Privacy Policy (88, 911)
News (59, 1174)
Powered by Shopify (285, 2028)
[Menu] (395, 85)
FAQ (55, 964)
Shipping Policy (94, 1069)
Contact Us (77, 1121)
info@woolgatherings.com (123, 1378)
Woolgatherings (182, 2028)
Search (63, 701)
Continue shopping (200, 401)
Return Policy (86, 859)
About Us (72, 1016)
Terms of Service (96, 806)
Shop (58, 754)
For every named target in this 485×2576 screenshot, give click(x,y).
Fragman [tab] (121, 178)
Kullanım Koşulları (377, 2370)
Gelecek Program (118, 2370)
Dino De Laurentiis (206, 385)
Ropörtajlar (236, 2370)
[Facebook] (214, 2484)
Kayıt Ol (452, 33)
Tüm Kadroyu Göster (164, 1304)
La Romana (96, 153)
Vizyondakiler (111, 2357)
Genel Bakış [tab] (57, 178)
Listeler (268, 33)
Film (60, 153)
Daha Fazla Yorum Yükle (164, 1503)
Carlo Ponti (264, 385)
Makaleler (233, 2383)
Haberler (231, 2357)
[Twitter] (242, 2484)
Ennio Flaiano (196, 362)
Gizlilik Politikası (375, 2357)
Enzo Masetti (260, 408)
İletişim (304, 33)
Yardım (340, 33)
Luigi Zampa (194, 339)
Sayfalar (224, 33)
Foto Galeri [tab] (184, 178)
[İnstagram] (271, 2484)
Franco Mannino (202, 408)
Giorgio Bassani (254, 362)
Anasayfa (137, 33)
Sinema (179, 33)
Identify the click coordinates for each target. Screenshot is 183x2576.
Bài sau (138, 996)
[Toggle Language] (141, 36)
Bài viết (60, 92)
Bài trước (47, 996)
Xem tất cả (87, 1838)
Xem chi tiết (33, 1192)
• • • • •
• _How to complete this task_
Copy out the lines from the line containing "[Facebook] (214, 2484)" to the end of the listing above, without alteration.

• _Written answer_
[Facebook] (214, 2484)
Kayıt Ol (452, 33)
Tüm Kadroyu Göster (164, 1304)
La Romana (96, 153)
Vizyondakiler (111, 2357)
Genel Bakış [tab] (57, 178)
Listeler (268, 33)
Film (60, 153)
Daha Fazla Yorum Yükle (164, 1503)
Carlo Ponti (264, 385)
Makaleler (233, 2383)
Haberler (231, 2357)
[Twitter] (242, 2484)
Ennio Flaiano (196, 362)
Gizlilik Politikası (375, 2357)
Enzo Masetti (260, 408)
İletişim (304, 33)
Yardım (340, 33)
Luigi Zampa (194, 339)
Sayfalar (224, 33)
Foto Galeri [tab] (184, 178)
[İnstagram] (271, 2484)
Franco Mannino (202, 408)
Giorgio Bassani (254, 362)
Anasayfa (137, 33)
Sinema (179, 33)
Identify the click coordinates for each target. Screenshot is 183x2576.
Bài sau (138, 996)
[Toggle Language] (141, 36)
Bài viết (60, 92)
Bài trước (47, 996)
Xem tất cả (87, 1838)
Xem chi tiết (33, 1192)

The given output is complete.